ENTRIES SUPPLIED:

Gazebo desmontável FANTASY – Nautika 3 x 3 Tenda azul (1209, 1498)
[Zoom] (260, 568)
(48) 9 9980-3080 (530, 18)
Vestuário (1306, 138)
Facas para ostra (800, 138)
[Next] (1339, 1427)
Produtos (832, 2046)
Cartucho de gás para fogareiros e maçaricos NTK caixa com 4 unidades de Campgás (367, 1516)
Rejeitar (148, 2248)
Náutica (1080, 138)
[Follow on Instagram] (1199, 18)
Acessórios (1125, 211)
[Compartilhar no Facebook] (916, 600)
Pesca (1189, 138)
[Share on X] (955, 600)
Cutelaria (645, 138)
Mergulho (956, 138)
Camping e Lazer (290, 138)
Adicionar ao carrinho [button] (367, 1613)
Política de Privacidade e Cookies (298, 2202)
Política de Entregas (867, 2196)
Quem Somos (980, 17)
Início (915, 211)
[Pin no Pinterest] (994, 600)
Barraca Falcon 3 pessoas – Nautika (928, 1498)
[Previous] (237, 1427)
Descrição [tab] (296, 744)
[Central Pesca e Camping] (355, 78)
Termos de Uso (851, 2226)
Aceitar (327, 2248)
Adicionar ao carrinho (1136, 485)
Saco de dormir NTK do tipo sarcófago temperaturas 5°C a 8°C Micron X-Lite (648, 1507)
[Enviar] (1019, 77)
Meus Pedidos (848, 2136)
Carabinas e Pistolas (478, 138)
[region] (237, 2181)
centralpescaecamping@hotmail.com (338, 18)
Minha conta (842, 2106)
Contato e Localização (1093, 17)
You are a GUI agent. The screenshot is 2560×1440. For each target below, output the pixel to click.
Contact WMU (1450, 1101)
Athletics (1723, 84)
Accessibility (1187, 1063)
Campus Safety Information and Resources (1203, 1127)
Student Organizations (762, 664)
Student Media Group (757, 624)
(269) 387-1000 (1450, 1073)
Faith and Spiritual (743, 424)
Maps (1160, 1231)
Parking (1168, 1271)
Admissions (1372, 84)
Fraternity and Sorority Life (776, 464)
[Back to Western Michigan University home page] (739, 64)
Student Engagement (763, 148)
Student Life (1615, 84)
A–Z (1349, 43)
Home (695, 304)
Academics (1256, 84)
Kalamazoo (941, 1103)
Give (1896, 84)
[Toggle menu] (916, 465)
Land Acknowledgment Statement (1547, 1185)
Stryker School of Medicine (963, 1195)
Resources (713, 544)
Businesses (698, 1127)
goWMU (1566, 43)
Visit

WHAT YOU NEED TO DO: Reproduce word for word the material above, beginning with the line that contains "Acessórios (1125, 211)" and ending with the line that contains "Política de Privacidade e Cookies (298, 2202)".

RESPONSE TO THIS TASK:
Acessórios (1125, 211)
[Compartilhar no Facebook] (916, 600)
Pesca (1189, 138)
[Share on X] (955, 600)
Cutelaria (645, 138)
Mergulho (956, 138)
Camping e Lazer (290, 138)
Adicionar ao carrinho [button] (367, 1613)
Política de Privacidade e Cookies (298, 2202)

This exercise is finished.